Health Minister Kamil Sasko (Hlas-SD) presented to the representatives of the health-care sector in Trnava region proposals for more than 30 specific measures to improve the Slovak health sector in six areas, TASR learnt from the minister on Tuesday after his meeting in Trnava.
The main topics of the meeting were, for example, the staffing situation in the regions, the need to train health professionals and the availability of health care.
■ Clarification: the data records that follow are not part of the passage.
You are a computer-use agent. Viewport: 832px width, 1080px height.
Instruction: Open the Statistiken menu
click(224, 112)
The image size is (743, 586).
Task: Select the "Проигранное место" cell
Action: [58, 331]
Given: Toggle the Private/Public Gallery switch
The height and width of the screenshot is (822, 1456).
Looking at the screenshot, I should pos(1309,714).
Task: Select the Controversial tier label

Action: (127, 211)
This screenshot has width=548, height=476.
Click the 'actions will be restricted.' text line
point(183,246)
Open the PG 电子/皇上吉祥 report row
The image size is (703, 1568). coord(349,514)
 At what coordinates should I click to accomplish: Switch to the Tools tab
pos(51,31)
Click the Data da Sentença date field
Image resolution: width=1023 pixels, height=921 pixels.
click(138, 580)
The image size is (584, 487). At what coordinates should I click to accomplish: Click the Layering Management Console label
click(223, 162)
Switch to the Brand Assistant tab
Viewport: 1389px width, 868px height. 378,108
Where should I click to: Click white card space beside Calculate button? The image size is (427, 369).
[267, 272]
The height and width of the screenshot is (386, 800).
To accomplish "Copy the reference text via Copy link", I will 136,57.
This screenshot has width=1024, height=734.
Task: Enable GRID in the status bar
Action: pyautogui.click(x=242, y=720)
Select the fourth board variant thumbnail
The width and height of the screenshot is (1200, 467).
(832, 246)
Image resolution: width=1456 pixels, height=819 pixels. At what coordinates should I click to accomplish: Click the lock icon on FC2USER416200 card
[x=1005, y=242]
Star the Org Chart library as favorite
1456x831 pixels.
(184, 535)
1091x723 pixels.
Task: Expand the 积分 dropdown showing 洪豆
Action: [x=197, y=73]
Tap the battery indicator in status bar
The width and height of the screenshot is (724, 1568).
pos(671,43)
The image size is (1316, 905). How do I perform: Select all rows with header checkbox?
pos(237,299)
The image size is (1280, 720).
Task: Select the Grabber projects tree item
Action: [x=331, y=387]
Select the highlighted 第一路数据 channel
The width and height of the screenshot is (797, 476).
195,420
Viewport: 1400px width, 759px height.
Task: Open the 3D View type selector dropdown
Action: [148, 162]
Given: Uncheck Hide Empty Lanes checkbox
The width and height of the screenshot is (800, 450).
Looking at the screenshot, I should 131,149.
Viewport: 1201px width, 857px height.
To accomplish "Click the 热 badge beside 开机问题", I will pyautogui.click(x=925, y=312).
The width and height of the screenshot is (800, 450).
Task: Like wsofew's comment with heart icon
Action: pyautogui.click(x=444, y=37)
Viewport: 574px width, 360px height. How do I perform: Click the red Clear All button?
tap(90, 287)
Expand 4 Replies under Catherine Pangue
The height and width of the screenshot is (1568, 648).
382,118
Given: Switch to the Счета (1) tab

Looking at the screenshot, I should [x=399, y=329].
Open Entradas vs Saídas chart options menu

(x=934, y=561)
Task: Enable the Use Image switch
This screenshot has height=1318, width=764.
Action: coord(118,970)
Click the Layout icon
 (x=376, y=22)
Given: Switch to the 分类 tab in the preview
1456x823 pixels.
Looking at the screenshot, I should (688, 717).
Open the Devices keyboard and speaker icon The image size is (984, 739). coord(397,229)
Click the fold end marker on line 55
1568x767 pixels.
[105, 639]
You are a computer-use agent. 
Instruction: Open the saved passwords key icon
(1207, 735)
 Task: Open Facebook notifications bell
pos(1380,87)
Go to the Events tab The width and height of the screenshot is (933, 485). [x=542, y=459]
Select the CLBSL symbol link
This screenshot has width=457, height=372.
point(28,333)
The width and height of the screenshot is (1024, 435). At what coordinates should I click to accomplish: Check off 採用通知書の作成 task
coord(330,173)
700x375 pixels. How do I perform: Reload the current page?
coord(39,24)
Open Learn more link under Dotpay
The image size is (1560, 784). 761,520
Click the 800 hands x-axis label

Sasko outlined the proposed measures. "The first area is the standardisation of payments for medical services. The second one is the optimisation of costs for health-care providers, the third area is the standardisation of the conditions of health-care provision, the fourth one is the financing of the system, the fifth is the reduction of the administrative burden and digitisation. And the last one, and today's discussion, by the way, has also confirmed this absolutely unequivocally, is the management of human resources across the sector," added the minister.
The aim of the measures, according to him, is and must be the patient in each region. He stated that the staffing situation in the regions was the central topic of the meeting.
The minister stated that communication with the regions is important for improving health care. On Tuesday, he started a series of meetings with representatives of self-governing regions, where he presents proposals for solutions. "I'll also visit Trencin and Nitra this week, and in the next three weeks I'll visit all eight self-governing regions in Slovakia," he added.
On Tuesday the Minister also met with the doctors union to discuss the first item of the 2022 memorandum concerning the financing of hospitals and agreed that a working group needs to be formed to address the issue, LOZ head Peter Visolajsky reported after meeting the minister.
The doctors haven't withdrawn their notices yet and insist on having the Government deal with the problems in the health sector.
"It's crucial for us to fix this, so that it's clear what insurers actually pay hospitals for. We want to have standardised contracts between hospitals and insurers and be able to check them because that enables also checking the efficiency of hospitals. If you have a contract that's checkable, comparable between hospitals, it's easy to ascertain which hospital met its commitments, performed as many surgeries and treated as many patients as promised and which hospital didn't. So, on our behalf, we insist on having standardised contracts that will be transparent and public," explained Visolajsky.
Visolajsky added that doctors are not entertaining the withdrawal of their notices at the moment and wish to go through all items of the referendum with the minister first. The next meeting has been slated for Thursday (November 14).